Required actions:
1) According to the passage on asana and pranayama, what do the dualities in sutra 48 refer to?
2) Transcribe part of the passage on asana and pranayama word for word, starting at the words that have "This means that" and ending after "in the asana.".
3) Write the next part of the passage on asana and pranayama, picking up after its last sentence.

Text segment:
This means that asanas are not meant to make one feel physically and mentally exhausted, and are not purely performed as physical exercise. For a body posture to become asana, one needs to not only be in physical control of the body, but also direct the entire attention of the mind to every aspect of the pose and experience the full effect of the asana on every level; thus feel the “spirit” in the asana.

  • Sutra 2.47.: “prayatna saithilya ananta samapattibyam” – Perfection in an asana is achieved when the effort to perform it becomes effortless and the infinite being within is reached.

Rather than the perfect physical shape, perfection in the asana is an internal experience. The asana ought to be effortless, meaning it does not matter, whether one was to stay in it for half an hour or 30 seconds. When one no longer needs to exert mental and physical effort to perform the asana one ‘reaches the infinite being within’, meaning that the specific effect the asana has will be revealed to the sadhaka. This then leads to the experience described in the next sutra:

  • 48. “Tatah dvandvah anabhighatah”– From then on the sadhaka is undisturbed by dualities.

The dualities refer to raga-dvesha; craving and aversion. Once one is established in the asana as described in the previous sutras, the suffering created by craving the pleasurable and avoiding the painful, no longer affects the student. One is in a place of complete neutrality. Once established in Asana, the sadhaka is prepared for the next limb.

4) PRANAYAMA – Regulation of Breath

The fourth limb describes the regulation of the breath. It is stressed that the body needs to be accurately prepared physically to begin practicing pranayama. As breathing involves all the muscles around the spinal column, these muscles need to be developed through all actions of the spine, such as extension, flexion, lateral flexion and extension and rotation. Also, as the practice of pranayama raises one’s prana level and prana flows through the nadis (see section 7.2.), also the nadis need to be strengthened and prepared for a stronger current of energy flowing through them. One can think of it like electric circuits that need to be strong enough to withstand the voltage flowing through them, otherwise the fuses would blow.

In the Hatha Yoga Pradipika it is written that “Just as a lion, elephant or tiger may be gradually brought under control, so is prana attended to. Otherwise it destroys the practitioner” (ii: 5). Pranayama must be learned carefully under the guidance of an experienced teacher only.

Pranayama consists of the word prana– life force, and ayama– expansion, extension, and ascension; therefore, rather than merely thinking about controlling the breath, the practice of pranayama also aims at extending and expanding the breath and thus the prana that flows through us. The following Sutras refer to the practice of Pranayama:

  • Sutra 2.49.:Tasmin sati svasa prasvasayoh gativicchedah pranayamah” – Pranayama is the regulation of the incoming and outgoing flow of breath with retention. It is to be practiced only after perfection in asana is attained.
  • Sutra 2.50.:bahya abhyantara stambha vrttih desa kala samkhyabhih paridrstag dirgha suksmah” – Pranayama has three movements: prolonged and fine inhalation, exhalation and retention; all regulated within precision according to duration and place.

Stored rows:

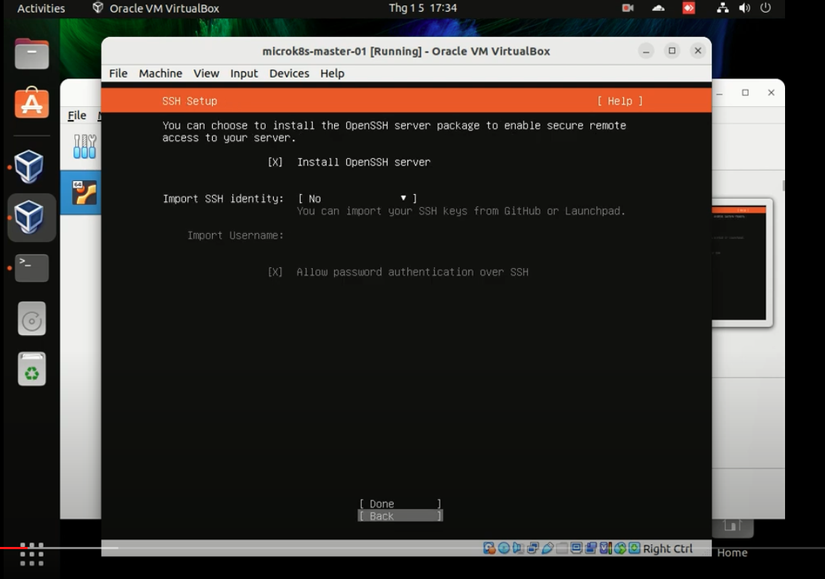
Task: Click Help in the SSH Setup header
Action: (618, 100)
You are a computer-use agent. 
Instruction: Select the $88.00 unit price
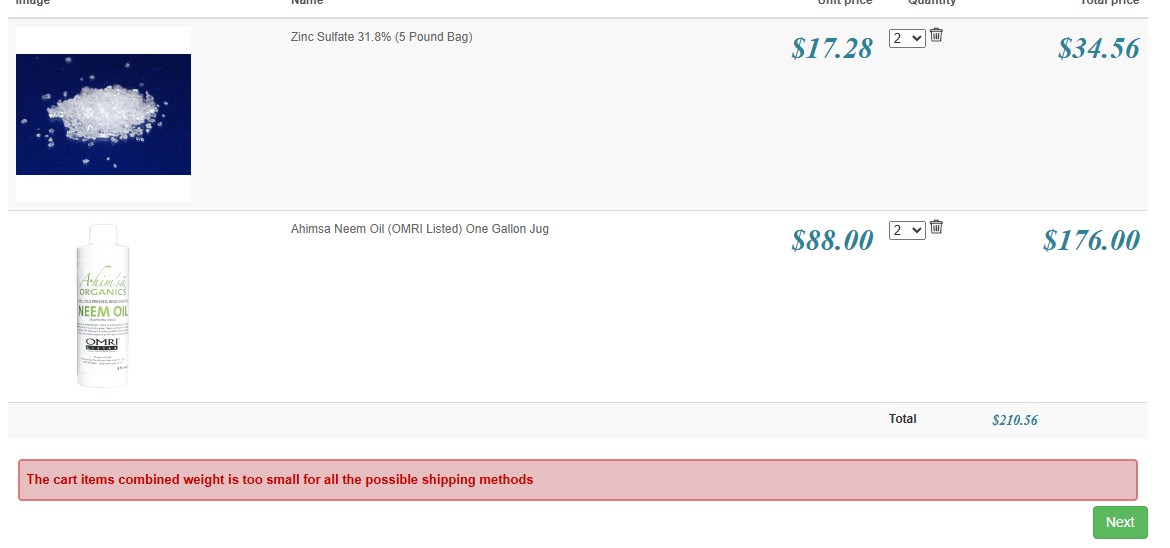click(831, 240)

The answers:
1) Raga-dvesha: craving and aversion.

2)
This means that asanas are not meant to make one feel physically and mentally exhausted, and are not purely performed as physical exercise. For a body posture to become asana, one needs to not only be in physical control of the body, but also direct the entire attention of the mind to every aspect of the pose and experience the full effect of the asana on every level; thus feel the “spirit” in the asana.

3)
  • Sutra 2.51.:bahya abhyantara visaya aksepi caturthah” – The fourth type of pranayama transcends the external and internal pranayamas and appears effortless and non-deliberate.

This Sutra describes the actual state of Pranayama, which is achieved if the method in the previous Sutra has been perfected. Here the breath functions without volition and effort and simply moves naturally in its completely natural cycle. When this is the case then the mind and the consciousness become completely still. Then the sadhaka experiences what is described in the next Sutra:

  • Sutra 2.52:. “tatah ksiyate prakasa avaranam” – Pranayama removes the veil covering the light of knowledge and heralds the dawn of wisdom.

No longer occupied by the movements of the consciousness, one begins to grasp that there is much more knowledge and wisdom available to be attained than hitherto believed. By following the remaining four limbs one will experience what can at this point only be assumed.

5) PRATYAHARA – Turning the senses inward

With a steady mind one can now being to start turning the senses inward, taking them away from the external world. The practice of Pratyahara is described as follows:

  • Sutra 2.54.: “svavisaya asamprayoge cittasya svarupanukarah iva indriyanam pratyaharah” – Withdrawing the senses, mind and consciousness from contact with external objects, and then drawing them inwards towards the seer, is pratyahara.
  • Sutra 2.55.: “tatah parama vasyata indriyanam” – Pratyahara results in the absolute control of the sense organs.

Controlling the sense organs means that one is no longer affected and distracted by what is perceived by the senses. It does not mean that one would turn away from the external world. Quite contrary, one is acutely aware of what is going on but does no longer need to react to it. This allows to also divorce actions from what is perceived and thus one is not blindly just acting upon impulses but can actually make free choices around how to act in certain situations.

6) DHARANA – Concentration

Sutra 3.1. “desa bandhah cittasya dharana” – Fixing the consciousness on one point or region is concentration (dharana).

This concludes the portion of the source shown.